DATA FOR ANALYSIS
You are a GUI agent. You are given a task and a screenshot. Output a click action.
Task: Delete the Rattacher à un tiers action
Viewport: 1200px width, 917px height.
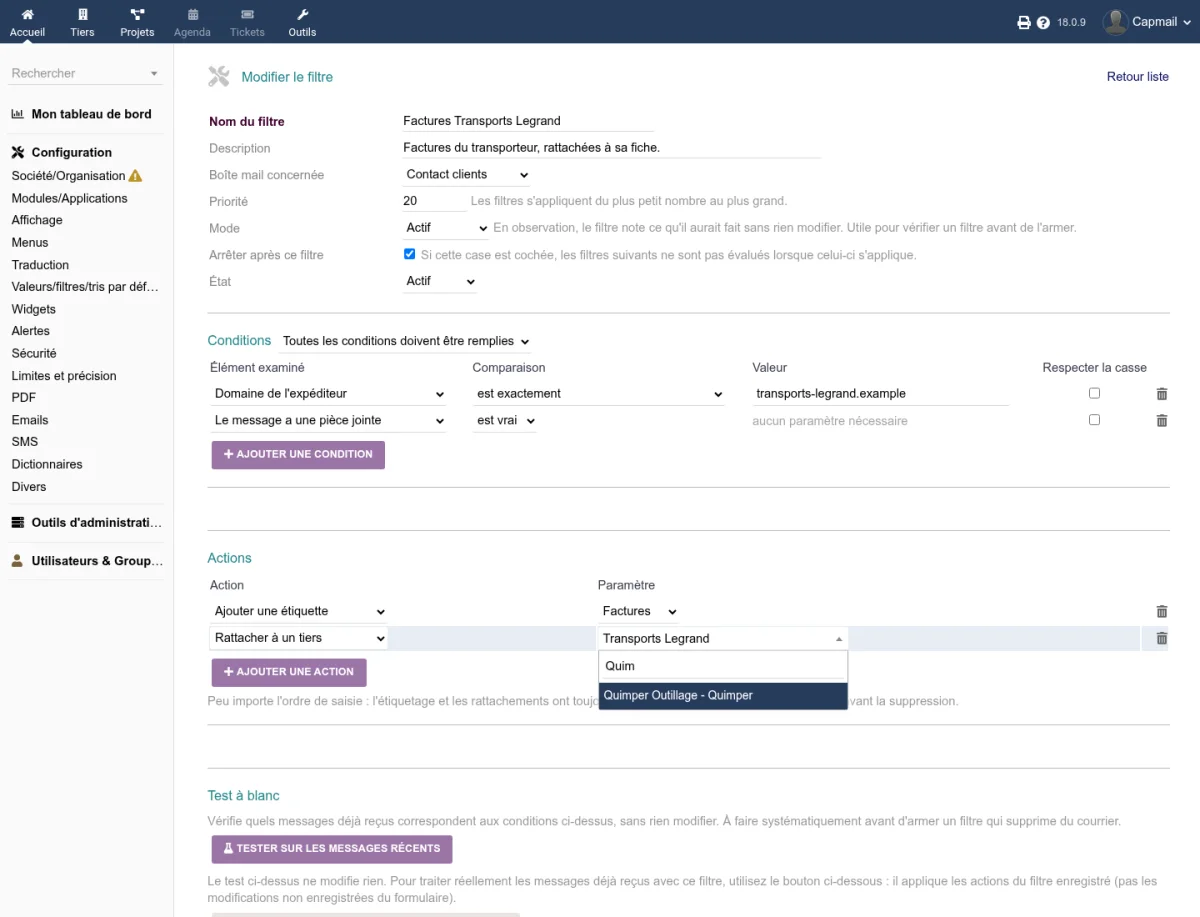tap(1161, 638)
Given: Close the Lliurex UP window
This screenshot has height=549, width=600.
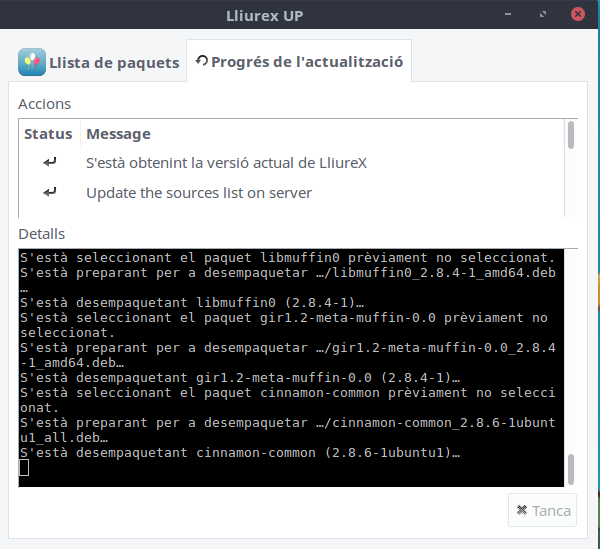Looking at the screenshot, I should pos(579,17).
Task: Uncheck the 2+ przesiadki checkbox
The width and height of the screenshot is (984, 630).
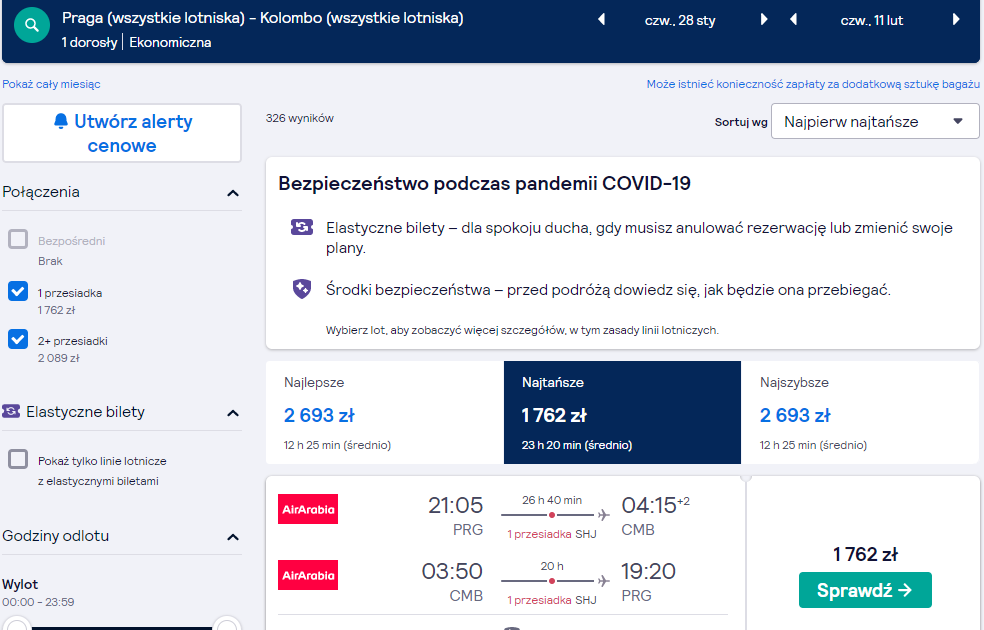Action: (18, 339)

TASK STATEMENT
In repeating the lines above, keep the wording exact and leave every picture out.

EXERCISE OUTPUT
You are a GUI agent. You are given a task and a screenshot. Output a click action.
Task: Delete the Rattacher à un tiers action
Viewport: 1200px width, 917px height.
tap(1161, 638)
Given: Close the Lliurex UP window
This screenshot has height=549, width=600.
Looking at the screenshot, I should pos(579,17).
Task: Uncheck the 2+ przesiadki checkbox
The width and height of the screenshot is (984, 630).
Action: (18, 339)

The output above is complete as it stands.